¿Cuándo hay que ir con el hematólogo? Por el Dr. Orlando Palma, Hematólogo Clínico

Hay algo que me gusta decir en consulta: la sangre casi siempre habla antes que nosotros. A veces lo hace en silencio, escondida en una biometría hemática que nadie explicó bien, o en un síntoma pequeño que el cuerpo lleva meses repitiendo. El cansancio que ya sentimos “normal”, los moretones que aparecen sin razón, las menstruaciones tan abundantes que aprendimos a tolerar, los ganglios que no desaparecen o las infecciones que regresan una y otra vez. La mayoría de las personas no piensa en el hematólogo cuando eso ocurre; piensan en la fatiga, el estrés o el clima. Pero muchas veces es la sangre la que está pidiendo atención. Soy hematólogo. Y aunque muchos asocian esta especialidad solo con el cáncer o con enfermedades raras, la verdad es que mi trabajo abarca un universo mucho más amplio y humano.
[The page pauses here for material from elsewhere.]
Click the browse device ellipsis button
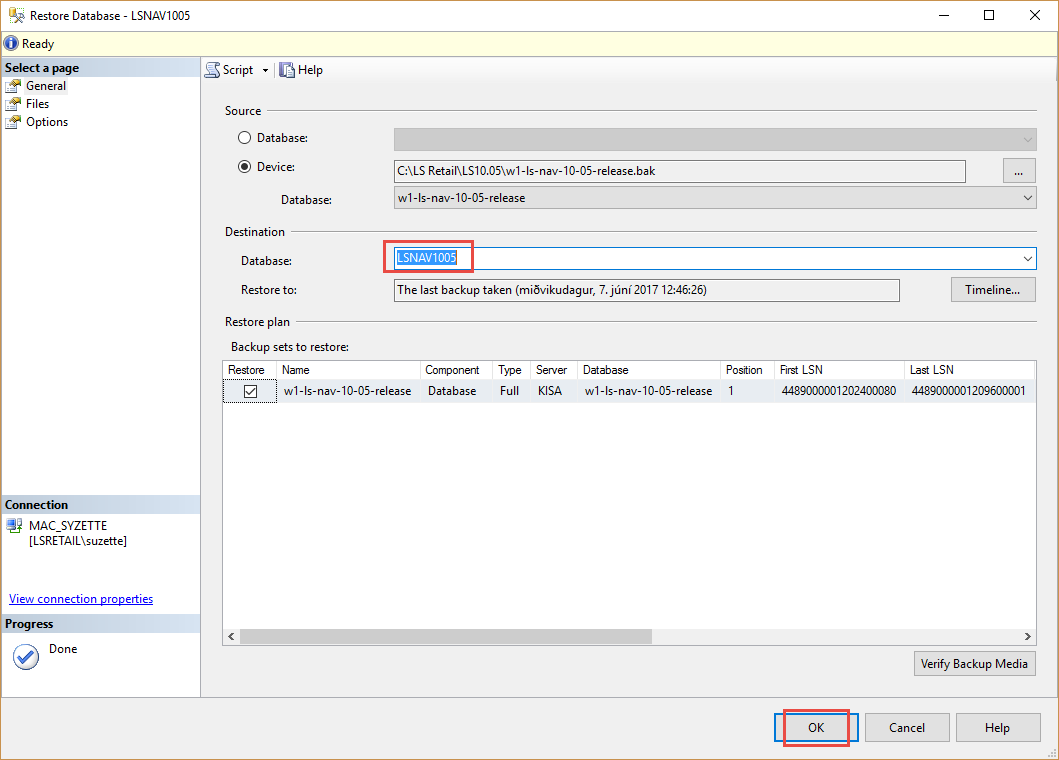1059x760 pixels. (1018, 171)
Veo desde anemias leves hasta trastornos complejos de la médula ósea, desde plaquetas bajas hasta problemas de coagulación, desde defensas alteradas hasta estudios inexplicables que nadie logró conectar. La hematología es una especialidad que exige ciencia, pero también paciencia. Porque el verdadero arte está en mirar con detalle lo que a veces pasa desapercibido, en buscar causas donde otros ya no las buscan, y en acompañar a quien llega con más dudas que certezas. Con frecuencia llegan a mi consultorio personas que han pasado por varios médicos antes, cargando carpetas de análisis, historias incompletas y un poco de miedo. Y lo primero que intento hacer no es darles un diagnóstico, sino devolverles la calma. Les explico que la sangre no miente, pero tampoco condena. Que muchas veces basta con interpretarla correctamente para descubrir que el problema no era tan grave, o que sí lo era, pero que hay caminos claros para enfrentarlo. ¿Cuándo hay que venir con un hematólogo? Cuando hay señales que el cuerpo repite y nadie ha podido explicar: fatiga persistente, sangrados frecuentes, palidez, mareos, aparición fácil de moretones, defensas bajas, ganglios inflamados o pérdida de peso sin causa aparente.
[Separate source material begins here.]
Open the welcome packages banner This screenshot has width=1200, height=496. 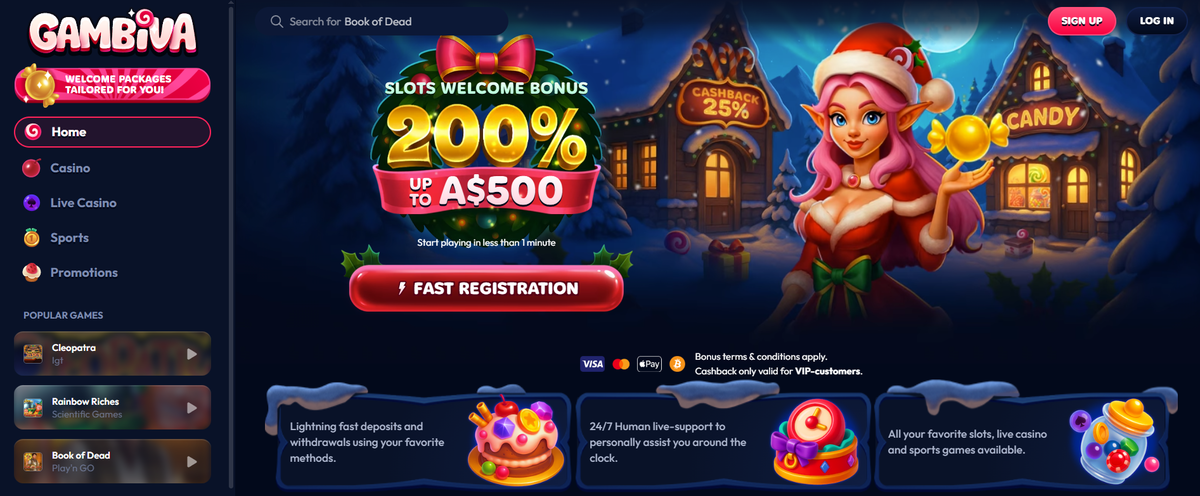112,86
También cuando los estudios de laboratorio muestran anemia, plaquetas o glóbulos blancos alterados, incluso si uno se siente bien. Y no solo se trata de enfermedad: en muchas etapas de la vida, como el embarazo, antes de una cirugía o durante ciertos tratamientos, una valoración hematológica puede prevenir complicaciones y hacer la diferencia entre un susto y un problema real. La sangre refleja casi todo: desde la nutrición hasta la respuesta inmunológica, desde el estado del hígado hasta las señales tempranas de cáncer. Pero lo que más me impresiona cada día no es la complejidad del laboratorio, sino la historia que hay detrás de cada muestra. En mi consulta, he aprendido que nadie viene solo con un resultado: vienen con el cansancio de no saber, con las horas de incertidumbre que un papel no resuelve. Y esa parte humana —la que no se mide ni se cuantifica— es donde la medicina se vuelve más real. Ser hematólogo me ha enseñado que curar no siempre es eliminar una enfermedad; a veces, es darle sentido a lo que el paciente siente. Escuchar, explicar y acompañar también son formas de sanar. Y si hay algo que intento transmitir siempre, es que acudir con un hematólogo no significa recibir malas noticias, sino recibir respuestas. Entender qué está pasando, qué significa cada valor, y qué podemos hacer para mantenernos bien. La sangre habla. Y cuando aprendemos a escucharla, también aprendemos a cuidarnos. Tal vez ese sea el momento exacto para ir al hematólogo: no cuando el cuerpo grita, sino cuando empieza a susurrar.